I had my doubts about a defensive strategy, basically because it would mean hunkering down (once, the phrase “hunker down” cynically meant allowing the crossfire between Shiites and Sunnis continue above our heads), and without Bush choosing to elucidate what we were here for, and where this was all going, the insurgents and militias could very well wait us out till our enthusiasm and psychological strength had been sapped. But with the new plan of clear-and-hold, there seems to be a real sense of optimism: arresting the role of provider of security, the guarantor of internal sovereignty, the Iraqi troops will gradually convince the local tribes (four more tribes in Ramadi have switched to our side) and locals that the Iraqi government is the nationalistic face, not al-Sadr, al-Hakim or anyone complicit with the mullahs.
I foresee that some will object to my assertion that the Iraqi Army will remain intact despite the dissolution of the Maliki government (note that this is the likely, regrettable scenario we must accept should Maliki betray us yet again - a plan that does not consider the possibility of failure is doomed from the start).
Bill Roggio's and Bill Ardolino's in-depth coverage of the collaborative efforts between US and Iraqi soldiers have convinced me that there is more than just false hope that a national army of the Iraqis is now believing in the necessity of protecting its citizens, Shiite or Sunni. Insurgent attacks, death squad reprisals and the like are only going to strengthen the resolve of these troops, and our "surge" will convince the Iraqi commanders and soldiers on the ground that we too, are committed to helping them ride out the storm. Note that I emphasise on convincing the Army and not "the government". If Maliki truly is deadset on backing al-Sadr right to the hilt, then no amount of forces or surges will change the current situation in Iraq.

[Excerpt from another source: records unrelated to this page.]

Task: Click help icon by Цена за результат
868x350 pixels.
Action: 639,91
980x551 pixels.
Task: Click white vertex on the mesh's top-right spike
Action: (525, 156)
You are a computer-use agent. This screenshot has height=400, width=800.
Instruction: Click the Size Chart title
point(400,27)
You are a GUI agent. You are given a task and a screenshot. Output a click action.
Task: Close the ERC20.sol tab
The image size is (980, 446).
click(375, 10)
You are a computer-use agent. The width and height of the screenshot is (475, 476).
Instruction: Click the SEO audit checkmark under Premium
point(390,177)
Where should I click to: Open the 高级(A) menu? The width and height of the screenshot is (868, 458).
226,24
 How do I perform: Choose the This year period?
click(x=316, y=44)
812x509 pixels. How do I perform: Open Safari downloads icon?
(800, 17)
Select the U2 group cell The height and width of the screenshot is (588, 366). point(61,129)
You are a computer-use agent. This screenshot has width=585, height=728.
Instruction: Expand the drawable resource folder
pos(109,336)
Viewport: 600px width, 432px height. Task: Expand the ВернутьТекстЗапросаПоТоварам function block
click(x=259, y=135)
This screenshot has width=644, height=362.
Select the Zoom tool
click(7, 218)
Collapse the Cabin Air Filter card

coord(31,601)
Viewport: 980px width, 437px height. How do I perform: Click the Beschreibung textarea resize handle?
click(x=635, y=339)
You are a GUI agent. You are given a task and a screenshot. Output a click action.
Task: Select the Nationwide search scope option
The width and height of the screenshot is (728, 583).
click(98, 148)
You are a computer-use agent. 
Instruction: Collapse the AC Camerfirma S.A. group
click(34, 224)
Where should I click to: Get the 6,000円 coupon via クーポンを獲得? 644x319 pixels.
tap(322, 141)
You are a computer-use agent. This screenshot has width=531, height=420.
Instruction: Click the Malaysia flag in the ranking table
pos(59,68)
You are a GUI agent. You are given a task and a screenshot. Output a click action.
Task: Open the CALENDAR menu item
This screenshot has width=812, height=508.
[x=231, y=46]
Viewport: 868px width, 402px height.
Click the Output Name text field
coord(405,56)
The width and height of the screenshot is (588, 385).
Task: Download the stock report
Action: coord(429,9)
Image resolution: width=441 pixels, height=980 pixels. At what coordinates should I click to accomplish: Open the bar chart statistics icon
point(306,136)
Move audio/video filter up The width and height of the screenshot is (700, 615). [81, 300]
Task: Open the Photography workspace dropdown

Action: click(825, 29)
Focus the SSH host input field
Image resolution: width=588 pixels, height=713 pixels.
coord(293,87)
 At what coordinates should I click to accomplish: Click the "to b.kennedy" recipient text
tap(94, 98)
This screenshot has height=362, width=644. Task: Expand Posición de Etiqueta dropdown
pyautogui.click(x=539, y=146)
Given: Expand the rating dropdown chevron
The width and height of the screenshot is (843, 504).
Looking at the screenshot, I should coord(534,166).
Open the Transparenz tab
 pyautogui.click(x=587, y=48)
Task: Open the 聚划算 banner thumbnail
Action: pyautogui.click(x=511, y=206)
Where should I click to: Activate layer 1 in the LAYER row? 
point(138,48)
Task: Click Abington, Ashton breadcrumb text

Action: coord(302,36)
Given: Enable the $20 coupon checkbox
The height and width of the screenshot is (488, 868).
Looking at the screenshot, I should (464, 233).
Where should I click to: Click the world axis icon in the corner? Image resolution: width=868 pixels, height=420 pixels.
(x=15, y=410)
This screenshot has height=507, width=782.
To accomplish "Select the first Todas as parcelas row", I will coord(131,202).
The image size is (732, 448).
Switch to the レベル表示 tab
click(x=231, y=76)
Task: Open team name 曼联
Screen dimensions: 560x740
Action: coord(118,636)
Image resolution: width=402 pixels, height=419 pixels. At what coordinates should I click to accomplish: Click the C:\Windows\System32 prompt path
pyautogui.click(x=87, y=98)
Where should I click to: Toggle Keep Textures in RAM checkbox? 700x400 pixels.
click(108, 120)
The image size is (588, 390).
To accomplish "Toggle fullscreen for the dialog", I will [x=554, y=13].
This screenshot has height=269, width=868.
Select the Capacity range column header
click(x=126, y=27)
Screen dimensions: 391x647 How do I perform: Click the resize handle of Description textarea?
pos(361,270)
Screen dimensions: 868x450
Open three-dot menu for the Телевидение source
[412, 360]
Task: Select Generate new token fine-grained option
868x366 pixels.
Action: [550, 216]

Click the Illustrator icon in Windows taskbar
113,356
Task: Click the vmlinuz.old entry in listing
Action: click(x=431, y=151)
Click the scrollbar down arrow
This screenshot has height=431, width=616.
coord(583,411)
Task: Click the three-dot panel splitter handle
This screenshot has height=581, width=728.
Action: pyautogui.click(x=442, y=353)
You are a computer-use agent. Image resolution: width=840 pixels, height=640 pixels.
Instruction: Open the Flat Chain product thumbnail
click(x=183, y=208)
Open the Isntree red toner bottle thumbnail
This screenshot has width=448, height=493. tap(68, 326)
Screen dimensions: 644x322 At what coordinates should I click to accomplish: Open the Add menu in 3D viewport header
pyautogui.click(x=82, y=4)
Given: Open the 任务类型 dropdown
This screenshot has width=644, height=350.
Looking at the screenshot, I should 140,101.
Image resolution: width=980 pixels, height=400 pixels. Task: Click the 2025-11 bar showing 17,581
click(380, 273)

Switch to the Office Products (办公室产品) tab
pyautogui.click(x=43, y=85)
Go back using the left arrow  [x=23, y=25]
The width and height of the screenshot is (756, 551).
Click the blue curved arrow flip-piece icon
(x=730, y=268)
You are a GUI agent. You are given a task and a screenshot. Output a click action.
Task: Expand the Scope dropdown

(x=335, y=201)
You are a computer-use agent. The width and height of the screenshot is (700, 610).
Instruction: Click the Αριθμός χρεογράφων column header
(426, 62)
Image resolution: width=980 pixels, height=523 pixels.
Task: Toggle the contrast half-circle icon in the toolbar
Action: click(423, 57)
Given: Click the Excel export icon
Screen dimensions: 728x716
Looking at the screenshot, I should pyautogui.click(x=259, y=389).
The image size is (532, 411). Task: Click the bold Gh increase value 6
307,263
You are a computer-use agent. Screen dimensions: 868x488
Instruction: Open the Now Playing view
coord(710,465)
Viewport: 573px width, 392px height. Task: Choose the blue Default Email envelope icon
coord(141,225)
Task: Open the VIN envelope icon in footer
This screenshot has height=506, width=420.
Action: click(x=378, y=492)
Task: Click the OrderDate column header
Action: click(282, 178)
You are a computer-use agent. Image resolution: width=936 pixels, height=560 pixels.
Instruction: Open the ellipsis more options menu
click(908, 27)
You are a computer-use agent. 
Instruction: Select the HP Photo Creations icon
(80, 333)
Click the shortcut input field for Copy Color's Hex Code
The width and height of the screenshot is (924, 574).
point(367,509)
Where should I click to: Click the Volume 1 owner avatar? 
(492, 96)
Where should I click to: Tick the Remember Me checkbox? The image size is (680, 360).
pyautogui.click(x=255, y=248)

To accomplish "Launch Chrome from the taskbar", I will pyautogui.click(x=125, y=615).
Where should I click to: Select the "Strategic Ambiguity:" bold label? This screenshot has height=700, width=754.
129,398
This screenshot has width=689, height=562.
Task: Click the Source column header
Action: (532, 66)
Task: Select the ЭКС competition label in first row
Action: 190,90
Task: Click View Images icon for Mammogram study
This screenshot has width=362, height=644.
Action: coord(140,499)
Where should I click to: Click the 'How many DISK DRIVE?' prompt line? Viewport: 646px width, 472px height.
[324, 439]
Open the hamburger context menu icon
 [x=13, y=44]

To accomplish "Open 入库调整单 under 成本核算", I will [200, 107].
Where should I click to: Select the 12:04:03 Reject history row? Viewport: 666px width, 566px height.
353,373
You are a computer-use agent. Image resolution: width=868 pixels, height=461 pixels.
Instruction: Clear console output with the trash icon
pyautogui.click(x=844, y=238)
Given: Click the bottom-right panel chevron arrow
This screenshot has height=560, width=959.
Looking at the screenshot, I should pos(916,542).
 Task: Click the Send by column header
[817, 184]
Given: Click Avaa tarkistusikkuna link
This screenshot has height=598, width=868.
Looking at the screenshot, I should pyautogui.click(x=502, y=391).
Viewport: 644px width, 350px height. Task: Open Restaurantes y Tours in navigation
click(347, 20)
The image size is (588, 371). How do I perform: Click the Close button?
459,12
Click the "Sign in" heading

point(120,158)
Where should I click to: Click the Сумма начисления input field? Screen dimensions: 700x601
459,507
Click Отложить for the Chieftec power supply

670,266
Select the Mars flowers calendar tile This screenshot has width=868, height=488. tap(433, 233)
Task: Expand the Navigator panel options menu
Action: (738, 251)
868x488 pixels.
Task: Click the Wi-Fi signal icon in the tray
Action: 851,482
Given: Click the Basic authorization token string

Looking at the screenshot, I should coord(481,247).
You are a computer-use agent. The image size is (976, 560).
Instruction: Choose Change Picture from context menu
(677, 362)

The majority of soldiers in the Iraqi Army is going to be Shiite, so Shiites in Iraq may not interpret al-Sadr's fall as tantamount to the dissipation of Shiite power, thus the Shiites themselves might be encouraged by that to stake their support for the Army. This is taking into consideration the opinion of most Sunnis: they do not want reconciliation with the Shiites. nykrindc timely provides this:The Sunni insurgents (as noted by the President) are suggesting that they will not only cut ties to al Qaeda, but also cease attacks on US forces so long as they either 1) rein in the Shiite militias, death squads, etc. 2) don't fight along the Shiite government's forces 3) don't seek to arrest Sunni insurgent commanders.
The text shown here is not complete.